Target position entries
>> BEGIN

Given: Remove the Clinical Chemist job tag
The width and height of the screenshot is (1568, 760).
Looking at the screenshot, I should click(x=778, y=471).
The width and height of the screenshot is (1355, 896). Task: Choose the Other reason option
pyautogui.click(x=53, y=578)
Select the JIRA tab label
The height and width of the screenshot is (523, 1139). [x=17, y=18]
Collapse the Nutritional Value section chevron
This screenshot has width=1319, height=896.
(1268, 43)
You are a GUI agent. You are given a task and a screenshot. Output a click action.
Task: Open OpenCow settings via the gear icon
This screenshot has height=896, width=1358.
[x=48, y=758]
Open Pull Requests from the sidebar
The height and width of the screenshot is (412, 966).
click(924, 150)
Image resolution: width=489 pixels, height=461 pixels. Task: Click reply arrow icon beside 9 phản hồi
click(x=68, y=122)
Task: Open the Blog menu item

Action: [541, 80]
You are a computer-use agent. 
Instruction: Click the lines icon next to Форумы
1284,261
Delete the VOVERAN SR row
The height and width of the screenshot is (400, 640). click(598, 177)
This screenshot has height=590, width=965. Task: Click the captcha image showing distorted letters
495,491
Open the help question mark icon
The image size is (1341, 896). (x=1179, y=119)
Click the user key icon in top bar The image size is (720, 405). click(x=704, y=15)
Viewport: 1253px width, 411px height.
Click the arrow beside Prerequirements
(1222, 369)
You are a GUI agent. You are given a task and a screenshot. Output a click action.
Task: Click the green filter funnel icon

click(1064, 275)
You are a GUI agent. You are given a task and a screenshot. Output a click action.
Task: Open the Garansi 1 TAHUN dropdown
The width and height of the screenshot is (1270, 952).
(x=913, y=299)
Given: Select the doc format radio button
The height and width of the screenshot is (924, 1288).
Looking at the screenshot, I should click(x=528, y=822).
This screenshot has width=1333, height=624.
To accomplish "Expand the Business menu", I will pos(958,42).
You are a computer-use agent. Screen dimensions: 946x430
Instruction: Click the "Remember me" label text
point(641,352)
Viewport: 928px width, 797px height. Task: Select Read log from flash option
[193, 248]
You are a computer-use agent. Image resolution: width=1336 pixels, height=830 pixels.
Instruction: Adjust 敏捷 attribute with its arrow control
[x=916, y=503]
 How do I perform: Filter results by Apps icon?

>> END

Requirements.
Please copy out the lines of the entries word for word, starting at the line that contains "This screenshot has height=590, width=965." and ending at the last line of the entries, with both of those lines included.

Result.
This screenshot has height=590, width=965. Task: Click the captcha image showing distorted letters
495,491
Open the help question mark icon
The image size is (1341, 896). (x=1179, y=119)
Click the user key icon in top bar The image size is (720, 405). click(x=704, y=15)
Viewport: 1253px width, 411px height.
Click the arrow beside Prerequirements
(1222, 369)
You are a GUI agent. You are given a task and a screenshot. Output a click action.
Task: Click the green filter funnel icon

click(1064, 275)
You are a GUI agent. You are given a task and a screenshot. Output a click action.
Task: Open the Garansi 1 TAHUN dropdown
The width and height of the screenshot is (1270, 952).
(x=913, y=299)
Given: Select the doc format radio button
The height and width of the screenshot is (924, 1288).
Looking at the screenshot, I should click(x=528, y=822).
This screenshot has width=1333, height=624.
To accomplish "Expand the Business menu", I will pos(958,42).
You are a computer-use agent. Screen dimensions: 946x430
Instruction: Click the "Remember me" label text
point(641,352)
Viewport: 928px width, 797px height. Task: Select Read log from flash option
[193, 248]
You are a computer-use agent. Image resolution: width=1336 pixels, height=830 pixels.
Instruction: Adjust 敏捷 attribute with its arrow control
[x=916, y=503]
 How do I perform: Filter results by Apps icon?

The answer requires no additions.